Studying Diet & Obesity

As outlined during the AACR meeting, the McGill team began their studies with preclinical models of diet-induced and genetically induced obesity-combined with spontaneous and experimental breast cancer metastasis assays-to help understand how obesity contributed to the spread of breast cancer to other parts of the body.

 

Using RNA sequencing, Quail and colleagues determined obesity activates neutrophils and as a consequence produces collateral damage in blood vessels, making them "leaky," which she noted is bad for cancer metastasis.

 

"Tumor cells use blood vessels to spread throughout the body, so leakier vessels can lead to easier spread," Quail said. "Therefore, as a consequence of obesity, breast cancer cells were able to spread to the lungs more easily because the vascular barrier was compromised."

 

In a paper published in the July 24, 2017, issue of Nature Cell Biology, Quail and colleagues found that cytokines interleukin 5 (IL-5) and granulocyte-macrophage colony-stimulating factor (GM-CSF) are activated in obesity and, in obese mice, this leads to lung neutrophilia that supports breast cancer metastasis to the lung (https://doi.org/10.1038/ncb3578).

 

In unpublished work, the researchers have now found that neutrophils are "reprogrammed" by obesity within the lung to produce elevated levels of reactive oxygen species (ROS) and the release of neutrophil extracellular traps or NETs, in a process known as NETosis.

 

"Obesity sometimes registers as a 'problem' in the body, and makes immune cells think that they need to turn on," explained Quail. "One way that neutrophils respond to this problem is by triggering defense mechanisms that you would normally only see in the context of infection."

 

This includes the release of NETs, which are sticky webs of DNA and toxic factors that normally are released to trap and kill pathogens.

 

"The problem is there are no pathogens to kill; the neutrophils are just being tricked and this triggers a chronic cycle," explained Quail. "So as a result, these toxic DNA webs end up damaging normally bystander tissues like blood vessels."

 

Drug Targeting

Encouraged by these findings, Quail and colleagues sought to identify NET-targeting drugs that could potentially dampen the activation of neutrophils.
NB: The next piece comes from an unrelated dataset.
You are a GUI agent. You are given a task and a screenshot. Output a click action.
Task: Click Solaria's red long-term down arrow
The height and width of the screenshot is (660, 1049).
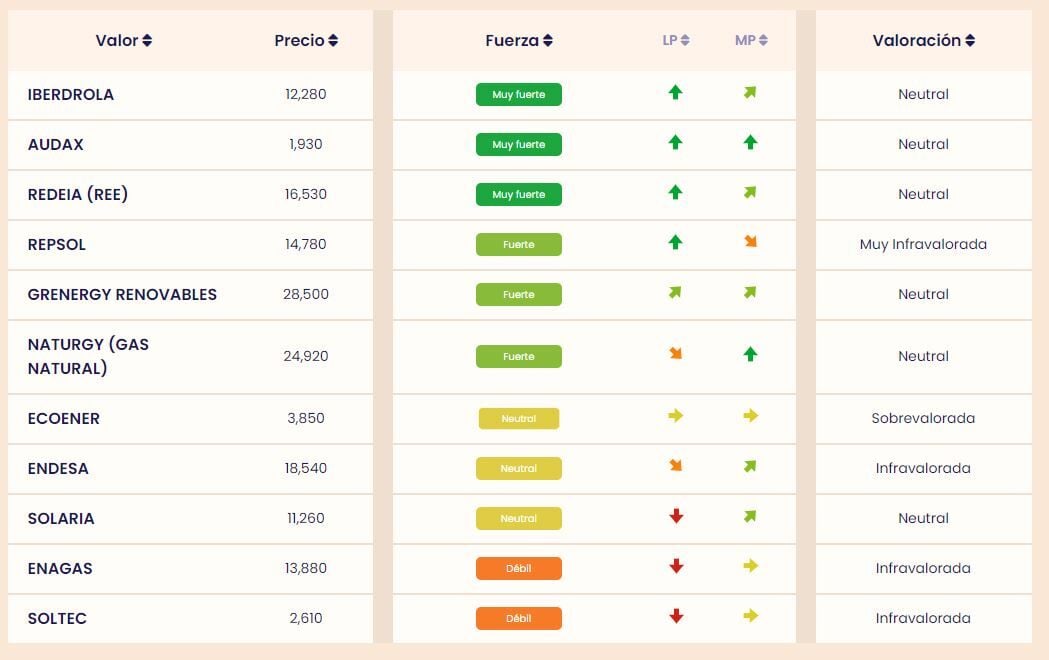[675, 516]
Among others, the team found they could reverse the negative impact of obesity by targeting ROS via pharmacological or genetic approaches.

 

Several ROS or antioxidant drugs are now used in the clinic, but Quail notes the story is complicated by cancer with some reports showing antioxidants reduce tumor progression, while others show they perpetuate tumor progression.

 

"Our research shows that antioxidant efficacy is context-dependent. In our models, only obese hosts benefitted from ROS interventions, and not all antioxidants elicited a positive effect," she said.

 

Another option the team explored are inhibitors of PAD4, which prevent NETs from being released. In obese mouse models, the team confirmed that NETosis was reversed by these inhibitors.

 

"Importantly, we used cutting-edge technology called Imaging Mass Cytometry on human lung metastasis samples and found that neutrophils in obese cancer patients appear to have similar features as our mouse models," McDowell said. "This suggests that the therapies we have identified in mice may be relevant to patients."

 

In the future, Quail said she's looking forward to clinical trials testing NET-targeting drugs in cancer patients. "NET-targeting drugs have not been tested in cancer patients," she said. "However, recent work in COVID-19 patients has shown that NETs predict poor outcomes and severity of disease, and therefore NET inhibitors are now being tested in this context. This will be the first time such agents are being tested in humans, so the results of these clinical trials will have major implications in the field of cancer."

 

She added that her team plans to examine the impact of obesity on other common metastatic sites, including vital organs such as the brain and liver. "We have preliminary evidence that obesity enhances liver metastasis through similar mechanisms as lung, and we are working on developing therapeutic interventions in that context," Quail concluded.

 

Warren Froelich is a contributing writer.